There are several reasons for the negative prices, but the main driver is the reckless support-policy for renewable electricity in Germany and Denmark.

In 2017 the total subsidies paid for renewable electricity in Germany were around 26 billion euros, of which 8.5 billion was paid to wind producers. Most of the wind production in Germany gets high feed-in-tariffs regardless of the market price of electricity. Only turbines built in 2016 or later take even a small hit to their revenues if prices go below zero, and more than 75 % of the production capacity was built before that.

As a result, Germany and Denmark have experienced negative prices already for years, and this time they remained negative for six hours. Strong imports from Denmark and Germany during the night were among the main causes for pushing Finnish prices below zero.

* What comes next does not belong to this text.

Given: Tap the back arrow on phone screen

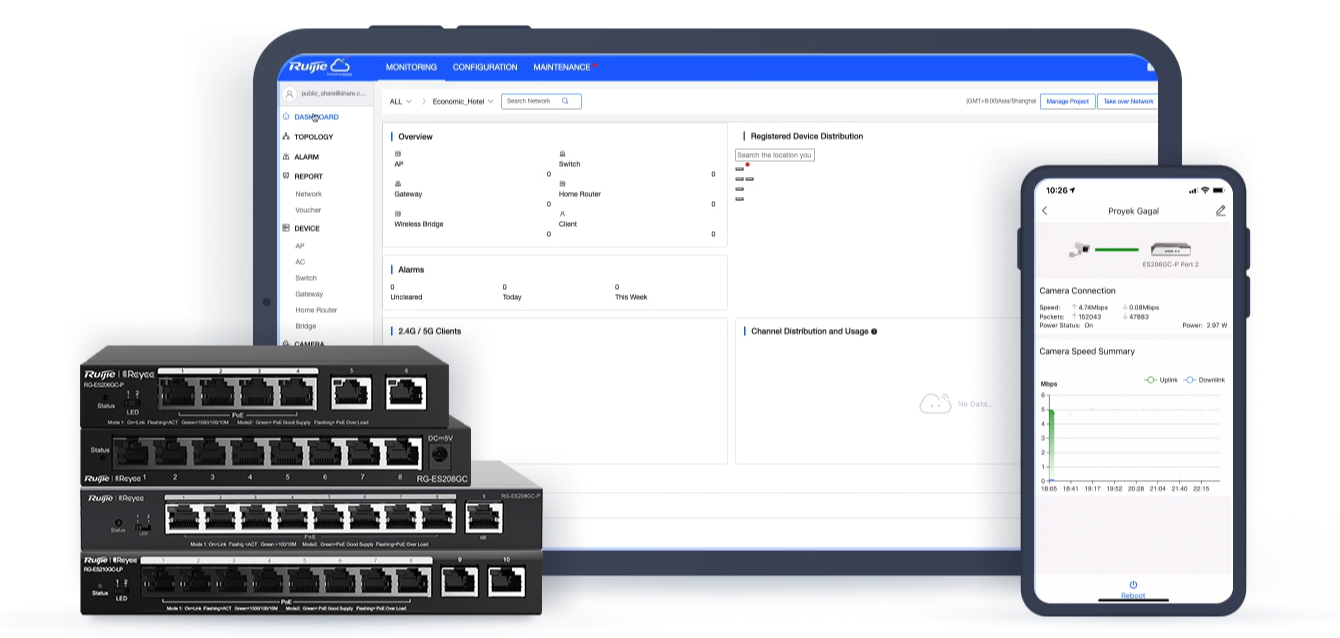Looking at the screenshot, I should [1045, 211].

Germany had around 104 TWh of wind production in 2017. Divided to that amount, the 8.5 billion euros in tariffs means a tariff of around 82 €/MWh. Just a few years ago, new wind projects got a higher tariff of around 80 €/MWh for the first five years, and a lowered tariff for the next 15 years, which is most of their practical operational lifetime. Offshore wind had even higher tariffs, which increases the average wind tariff further. You can find out more about these numbers from the Bundesnetzagentur statistics.

Average onshore tariff is around 66 €/MWh and offshore tariff average is 159 €/MWh. There has not been much new onshore wind coming online during the last two years and just 2,000 MW of offshore wind, so the averages have not changed that much since 2017. The production for this day (10th February) was estimated to be around 40,000 MWh/h on average, meaning that almost 1,000,000 MWh of wind electricity was produced during the 24 hours. This means that roughly 80 million euros of wind tariffs were paid. On top of this, solar PV and bioenergy also got paid some tariffs, but during a windy winter day those are usually smaller amounts.

So is 80 million euros a lot or not? It’s a lot. The average market price for electricity in Germany was 8 €/MWh and total demand was around 1,500,000 MWh (1.5 TWh). During daytime electricity demand is higher and so is the market price, so the total market price for the 24 hours is roughly 15 million euros. The value of the wind production of around 1,000,000 MWh was roughly 8 million euros. The sources for all these numbers are from EEX and Entso-E.

Let’s take a moment to contemplate the numbers once more:

German electricity consumers paid 80 million euros in tariffs to get 8 million euros worth of wind power to the market. The total value of all electricity consumed in that day was 15 million €.

Broken Market

It is abundantly clear that this kind of subsidies will break the electricity markets. There is simply no point to make any market-driven investments in Germany; the tariffs are simply too large compared to the market value of electricity. While this single day was a very windy one, even the annual situation is bleak, as the tariffs paid for renewable electricity are of similar cost as is the total market value of all electricity consumed in Germany in that day. The Danish have a similar situation, but of course in a much smaller scale. Due to many interconnections between countries, what happens in Germany affects pretty much all of Europe to a degree.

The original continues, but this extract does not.